Grandma, what big eyes you have

A screenshot from Deep NostalgiaHumans are a sentimental species.

That’s why an amazing service that animates old photographs to bring them to life was used more than a million times within 48 hours of being launched.

Photos of a loved one or long lost relative – even if they’re dog-eared and blurry in sepia or black and white – can be animated so the faces smile, blink and move again.
The service was developed by the genealogy site MyHeritage, which has helped 60 million people to trace their family history. Its users have uploaded millions of old photos, prompting its technicians to develop tools to colour them and improve their quality. Then they decided to inject some life to enhance the emotional connection. It found the solution by partnering with an Israeli artificial intelligence and deepfake company called D-ID. Deep Nostalgia was launched in February this year, and 50 million animations were created in just 18 days.
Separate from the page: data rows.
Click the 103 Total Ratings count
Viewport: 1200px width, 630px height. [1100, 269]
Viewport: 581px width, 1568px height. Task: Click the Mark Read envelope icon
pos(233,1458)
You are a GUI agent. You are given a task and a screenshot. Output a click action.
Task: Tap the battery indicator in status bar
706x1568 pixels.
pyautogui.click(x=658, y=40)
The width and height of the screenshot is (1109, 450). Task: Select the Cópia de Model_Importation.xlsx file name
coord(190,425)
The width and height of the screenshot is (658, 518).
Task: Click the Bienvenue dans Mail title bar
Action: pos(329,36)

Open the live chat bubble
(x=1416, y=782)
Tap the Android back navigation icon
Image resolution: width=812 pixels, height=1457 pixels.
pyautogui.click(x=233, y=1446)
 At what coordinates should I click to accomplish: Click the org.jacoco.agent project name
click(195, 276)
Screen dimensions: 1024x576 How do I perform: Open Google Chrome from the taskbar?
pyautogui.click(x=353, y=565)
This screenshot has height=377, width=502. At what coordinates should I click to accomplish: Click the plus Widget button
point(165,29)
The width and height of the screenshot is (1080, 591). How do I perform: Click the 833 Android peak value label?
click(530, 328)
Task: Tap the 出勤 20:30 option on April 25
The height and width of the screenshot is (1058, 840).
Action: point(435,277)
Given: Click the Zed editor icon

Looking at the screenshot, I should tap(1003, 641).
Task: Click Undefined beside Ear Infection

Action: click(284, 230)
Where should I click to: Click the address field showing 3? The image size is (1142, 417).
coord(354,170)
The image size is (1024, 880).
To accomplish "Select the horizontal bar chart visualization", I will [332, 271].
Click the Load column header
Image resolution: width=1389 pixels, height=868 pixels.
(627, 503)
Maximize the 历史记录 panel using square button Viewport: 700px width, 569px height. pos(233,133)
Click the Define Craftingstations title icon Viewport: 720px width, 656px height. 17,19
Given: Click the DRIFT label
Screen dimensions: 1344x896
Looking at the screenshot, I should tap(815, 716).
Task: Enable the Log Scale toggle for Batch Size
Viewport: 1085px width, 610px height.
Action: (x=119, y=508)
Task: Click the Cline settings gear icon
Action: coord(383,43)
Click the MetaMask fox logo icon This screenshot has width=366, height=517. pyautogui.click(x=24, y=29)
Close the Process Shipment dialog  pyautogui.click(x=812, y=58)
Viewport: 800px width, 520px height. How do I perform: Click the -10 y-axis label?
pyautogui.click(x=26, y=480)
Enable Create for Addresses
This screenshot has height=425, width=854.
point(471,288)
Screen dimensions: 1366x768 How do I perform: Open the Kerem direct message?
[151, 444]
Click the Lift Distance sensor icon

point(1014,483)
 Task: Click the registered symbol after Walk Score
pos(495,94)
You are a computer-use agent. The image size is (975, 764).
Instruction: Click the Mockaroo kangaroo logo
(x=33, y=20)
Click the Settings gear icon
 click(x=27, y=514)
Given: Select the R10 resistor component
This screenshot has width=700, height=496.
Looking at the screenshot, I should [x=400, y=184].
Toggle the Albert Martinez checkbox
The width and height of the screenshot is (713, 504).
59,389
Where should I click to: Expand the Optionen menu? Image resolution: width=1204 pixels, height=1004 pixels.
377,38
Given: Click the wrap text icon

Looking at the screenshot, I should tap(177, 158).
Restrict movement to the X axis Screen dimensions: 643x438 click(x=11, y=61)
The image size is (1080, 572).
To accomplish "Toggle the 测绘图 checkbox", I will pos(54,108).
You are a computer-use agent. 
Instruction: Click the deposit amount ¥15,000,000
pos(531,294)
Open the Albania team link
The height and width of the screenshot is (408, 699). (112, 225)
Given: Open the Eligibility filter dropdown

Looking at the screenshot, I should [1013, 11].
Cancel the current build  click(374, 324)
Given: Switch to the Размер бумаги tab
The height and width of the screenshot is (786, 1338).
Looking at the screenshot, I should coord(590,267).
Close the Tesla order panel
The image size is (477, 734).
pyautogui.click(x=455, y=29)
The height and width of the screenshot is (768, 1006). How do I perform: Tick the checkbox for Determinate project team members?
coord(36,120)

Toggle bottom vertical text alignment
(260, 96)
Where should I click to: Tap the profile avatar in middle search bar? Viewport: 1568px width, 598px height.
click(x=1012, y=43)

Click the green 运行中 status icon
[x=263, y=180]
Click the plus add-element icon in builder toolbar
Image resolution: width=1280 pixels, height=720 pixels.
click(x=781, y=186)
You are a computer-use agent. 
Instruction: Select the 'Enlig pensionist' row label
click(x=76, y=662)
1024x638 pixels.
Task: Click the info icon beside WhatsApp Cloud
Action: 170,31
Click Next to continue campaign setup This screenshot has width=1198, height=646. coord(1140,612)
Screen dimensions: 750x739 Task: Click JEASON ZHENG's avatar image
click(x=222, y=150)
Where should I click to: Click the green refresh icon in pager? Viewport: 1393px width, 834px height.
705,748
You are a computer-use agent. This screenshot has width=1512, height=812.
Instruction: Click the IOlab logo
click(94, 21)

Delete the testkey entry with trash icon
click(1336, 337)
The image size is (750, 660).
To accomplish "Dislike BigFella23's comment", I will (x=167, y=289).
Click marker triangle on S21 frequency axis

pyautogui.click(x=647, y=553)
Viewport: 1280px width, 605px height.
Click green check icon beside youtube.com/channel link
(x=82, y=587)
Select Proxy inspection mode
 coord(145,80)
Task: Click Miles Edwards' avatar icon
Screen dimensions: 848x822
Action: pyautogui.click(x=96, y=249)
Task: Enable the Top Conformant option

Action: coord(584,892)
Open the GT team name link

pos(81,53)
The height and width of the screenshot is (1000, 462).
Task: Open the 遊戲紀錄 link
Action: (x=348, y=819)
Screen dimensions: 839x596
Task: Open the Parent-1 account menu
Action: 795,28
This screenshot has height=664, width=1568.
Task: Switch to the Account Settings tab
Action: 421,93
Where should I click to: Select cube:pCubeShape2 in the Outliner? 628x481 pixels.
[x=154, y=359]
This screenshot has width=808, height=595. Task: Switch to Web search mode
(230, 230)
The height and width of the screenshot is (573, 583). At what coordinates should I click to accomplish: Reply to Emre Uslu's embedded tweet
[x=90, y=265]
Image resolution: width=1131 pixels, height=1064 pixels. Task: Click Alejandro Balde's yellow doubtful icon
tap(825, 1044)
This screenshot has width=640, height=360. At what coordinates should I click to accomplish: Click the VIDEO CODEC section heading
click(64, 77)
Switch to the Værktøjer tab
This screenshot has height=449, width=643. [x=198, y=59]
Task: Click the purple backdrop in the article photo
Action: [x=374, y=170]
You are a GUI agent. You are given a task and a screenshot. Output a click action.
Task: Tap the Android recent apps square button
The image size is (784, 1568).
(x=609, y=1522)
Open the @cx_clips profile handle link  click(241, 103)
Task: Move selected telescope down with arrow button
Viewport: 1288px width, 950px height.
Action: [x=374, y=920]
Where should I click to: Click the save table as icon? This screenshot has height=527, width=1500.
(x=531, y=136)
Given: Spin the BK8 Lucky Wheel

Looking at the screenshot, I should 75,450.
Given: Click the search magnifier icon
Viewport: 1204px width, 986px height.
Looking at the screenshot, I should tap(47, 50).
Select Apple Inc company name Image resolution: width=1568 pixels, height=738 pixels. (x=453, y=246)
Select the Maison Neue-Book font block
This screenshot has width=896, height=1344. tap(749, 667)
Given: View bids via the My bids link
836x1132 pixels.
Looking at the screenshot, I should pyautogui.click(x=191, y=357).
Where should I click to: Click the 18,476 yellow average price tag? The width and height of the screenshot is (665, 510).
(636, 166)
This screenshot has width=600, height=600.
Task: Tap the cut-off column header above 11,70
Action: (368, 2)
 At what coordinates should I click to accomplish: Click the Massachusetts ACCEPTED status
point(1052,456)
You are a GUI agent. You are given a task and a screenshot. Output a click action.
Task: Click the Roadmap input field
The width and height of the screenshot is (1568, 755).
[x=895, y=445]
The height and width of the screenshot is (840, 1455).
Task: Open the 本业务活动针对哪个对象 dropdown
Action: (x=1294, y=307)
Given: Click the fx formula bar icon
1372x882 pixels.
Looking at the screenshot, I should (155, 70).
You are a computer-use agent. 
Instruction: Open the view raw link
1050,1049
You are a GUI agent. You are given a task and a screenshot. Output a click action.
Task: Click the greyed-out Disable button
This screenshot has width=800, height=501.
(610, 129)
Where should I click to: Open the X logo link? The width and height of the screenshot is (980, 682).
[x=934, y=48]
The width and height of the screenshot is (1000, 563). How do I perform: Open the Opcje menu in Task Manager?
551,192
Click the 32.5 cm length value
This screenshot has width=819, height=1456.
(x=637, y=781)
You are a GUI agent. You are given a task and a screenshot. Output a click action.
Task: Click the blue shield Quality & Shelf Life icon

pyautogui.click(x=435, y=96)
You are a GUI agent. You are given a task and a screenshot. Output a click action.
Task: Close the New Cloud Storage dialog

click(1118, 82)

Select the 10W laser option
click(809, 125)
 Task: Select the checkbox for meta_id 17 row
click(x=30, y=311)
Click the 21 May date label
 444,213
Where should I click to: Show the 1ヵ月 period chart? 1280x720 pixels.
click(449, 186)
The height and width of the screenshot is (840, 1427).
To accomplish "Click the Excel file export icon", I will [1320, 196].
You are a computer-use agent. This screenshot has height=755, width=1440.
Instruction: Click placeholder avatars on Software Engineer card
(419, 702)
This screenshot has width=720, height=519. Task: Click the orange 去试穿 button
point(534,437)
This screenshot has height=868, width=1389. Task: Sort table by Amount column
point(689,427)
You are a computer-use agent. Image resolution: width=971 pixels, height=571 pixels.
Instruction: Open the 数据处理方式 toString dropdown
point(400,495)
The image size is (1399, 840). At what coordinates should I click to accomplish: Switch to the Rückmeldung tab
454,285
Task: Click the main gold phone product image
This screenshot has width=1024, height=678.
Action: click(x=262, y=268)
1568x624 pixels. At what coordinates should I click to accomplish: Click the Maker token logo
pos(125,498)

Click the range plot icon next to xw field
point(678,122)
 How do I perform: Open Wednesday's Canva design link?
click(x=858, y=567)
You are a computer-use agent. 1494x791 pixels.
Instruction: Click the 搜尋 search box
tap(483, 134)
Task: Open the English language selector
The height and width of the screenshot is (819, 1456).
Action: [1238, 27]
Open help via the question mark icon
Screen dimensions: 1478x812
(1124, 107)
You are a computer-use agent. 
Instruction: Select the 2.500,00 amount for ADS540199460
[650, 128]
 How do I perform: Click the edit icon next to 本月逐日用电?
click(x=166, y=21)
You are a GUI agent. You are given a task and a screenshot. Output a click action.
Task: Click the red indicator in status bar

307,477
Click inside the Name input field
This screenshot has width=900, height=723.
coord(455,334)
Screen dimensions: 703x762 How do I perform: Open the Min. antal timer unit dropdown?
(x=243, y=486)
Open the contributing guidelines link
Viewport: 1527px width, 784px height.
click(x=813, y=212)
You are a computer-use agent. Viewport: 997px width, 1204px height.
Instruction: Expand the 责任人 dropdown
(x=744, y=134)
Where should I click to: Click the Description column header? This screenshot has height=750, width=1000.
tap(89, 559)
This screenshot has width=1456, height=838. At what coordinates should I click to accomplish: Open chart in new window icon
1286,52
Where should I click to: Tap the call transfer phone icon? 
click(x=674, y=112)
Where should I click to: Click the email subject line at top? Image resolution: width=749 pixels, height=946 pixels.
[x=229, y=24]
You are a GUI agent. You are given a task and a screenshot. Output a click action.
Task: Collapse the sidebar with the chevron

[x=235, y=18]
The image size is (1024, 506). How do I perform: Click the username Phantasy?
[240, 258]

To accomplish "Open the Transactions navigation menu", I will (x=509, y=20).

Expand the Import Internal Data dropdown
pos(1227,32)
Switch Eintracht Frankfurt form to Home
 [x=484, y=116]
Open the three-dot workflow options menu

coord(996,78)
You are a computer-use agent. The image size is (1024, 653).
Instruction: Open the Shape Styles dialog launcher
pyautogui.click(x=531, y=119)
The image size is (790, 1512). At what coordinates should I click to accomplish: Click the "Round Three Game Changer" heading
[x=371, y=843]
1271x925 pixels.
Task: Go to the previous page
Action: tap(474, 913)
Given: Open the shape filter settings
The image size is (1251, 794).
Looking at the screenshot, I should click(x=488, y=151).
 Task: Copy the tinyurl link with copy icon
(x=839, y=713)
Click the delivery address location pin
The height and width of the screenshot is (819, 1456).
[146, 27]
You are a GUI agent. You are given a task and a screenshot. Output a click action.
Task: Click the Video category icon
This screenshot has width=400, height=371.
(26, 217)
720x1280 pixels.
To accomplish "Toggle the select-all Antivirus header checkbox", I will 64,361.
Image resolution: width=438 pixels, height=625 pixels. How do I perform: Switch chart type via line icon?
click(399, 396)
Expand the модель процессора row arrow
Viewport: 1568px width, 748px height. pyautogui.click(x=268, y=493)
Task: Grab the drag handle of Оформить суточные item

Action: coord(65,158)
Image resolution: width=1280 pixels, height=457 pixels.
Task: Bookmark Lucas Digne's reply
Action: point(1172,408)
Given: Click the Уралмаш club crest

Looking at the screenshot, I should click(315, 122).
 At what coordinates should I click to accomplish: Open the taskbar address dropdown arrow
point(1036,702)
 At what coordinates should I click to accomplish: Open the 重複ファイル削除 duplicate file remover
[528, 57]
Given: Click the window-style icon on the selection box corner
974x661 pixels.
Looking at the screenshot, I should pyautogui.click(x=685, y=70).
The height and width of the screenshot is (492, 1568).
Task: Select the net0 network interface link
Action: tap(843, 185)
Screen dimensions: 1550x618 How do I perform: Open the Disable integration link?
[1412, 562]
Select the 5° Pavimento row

“We’ve always looks for special ways to allow people to connect with their ancestors, and one of the best ways to do that is through artificial intelligence,” said Gilad Japhet, the technology veteran and genealogist who founded MyHeritage. “It’s been very emotional to do this with my late father and see him smiling back at me. You get a ‘wow moment’ when you see a treasured family photo come to life with Deep Nostalgia,” he told CNN International.

A screenshot from Deep NostalgiaD-ID has trained artificial intelligence algorithms by using ‘driver’ videos that show real humans moving, making facial expressions, and speaking. The AI replicates those movements in a still photo, turning it into a video where the photo smiles, blinks and matches any other movement in the driver video, including speaking.

MyHeritage recorded new driver videos using its own staff to capture sequences of small facial movements. The system automatically decides which sequence to apply to a photo based on its orientation.

Ideally it needs a high-resolution photo for the animation to work, but faces in historical photos tend to be small and blurry. So first it applies MyHeritage Photo Enhancer to increase the resolution and sharpen the focus. Then the animation is added almost instantly to create a short video that you can download and share.

To prevent people manipulating a photo of someone to have them say what they want, MyHeritage doesn’t include speech abilities, and hard-codes the photos to prevent further tampering.

How well does it work?

Most people have endless videos of their loved ones these days, but how much more poignant to have a favourite photograph that smiles back at you, recapturing a fleeting moment. I uploaded a photo of my late boyfriend Steve onto the Deep Nostalgia website. First it enhanced the image, then added the animation, which just took a few seconds.

When I clicked on the resulting image it hadn’t quite captured the way he moved or smiled, but it was realistic enough to flutter my heart and threaten a teardrop. If you do it with someone you don’t remember so well or never knew, like your long-dead grandma, it could be astonishing.

How do they do it?

The core technology is a branch of deep learning known as generative adversarial networks (GANs) invented by Ian Goodfellow in 2014 at the University of Montreal, one of the world’s top AI research institutes.
Before GANs, neural networks could classify existing content to understand speech or recognise faces, but couldn’t create new content. Now they can.
GANs use two separate neural networks, a generator and a discriminator, pitted against each other. Using a dataset of facial photos, the generator starts generating new images that are mathematically similar to the real images. The discriminator is fed photos from the original dataset and from the generator’s output, and has to identify which are synthetically generated.
As the generator tries to fool the discriminator, and the discriminator tries to detect the fake creations, they hone each other’s capabilities until the fakes become indistinguishable from the originals.

The fears around Deep Fakery

Human nature suggests that deepfake technology will inevitably be used for evil rather than for good.
Yes, some companies are using it to create training videos in multiple languages, and others are using it to enhance films. But by far the most common use is on porn sites, introducing the face of famous women or by amateurs making revenge porn featuring unwitting former partners. One app that was freely available before it was withdrawn was DeepNude, which converted images of clothed women into nudes.
Other risks are the spreading of political disinformation, or financial fraud, as deepfakes can deceive people, cause reputational damage, and undermine public trust in institutions.
“In the old days, if you wanted to threaten the United States, you needed 10 aircraft carriers and nuclear weapons and long-range missiles,” US Senator Marco Rubio said recently. “Today....all you need is the ability to produce a very realistic fake video that could undermine our elections, that could throw our country into tremendous crisis.”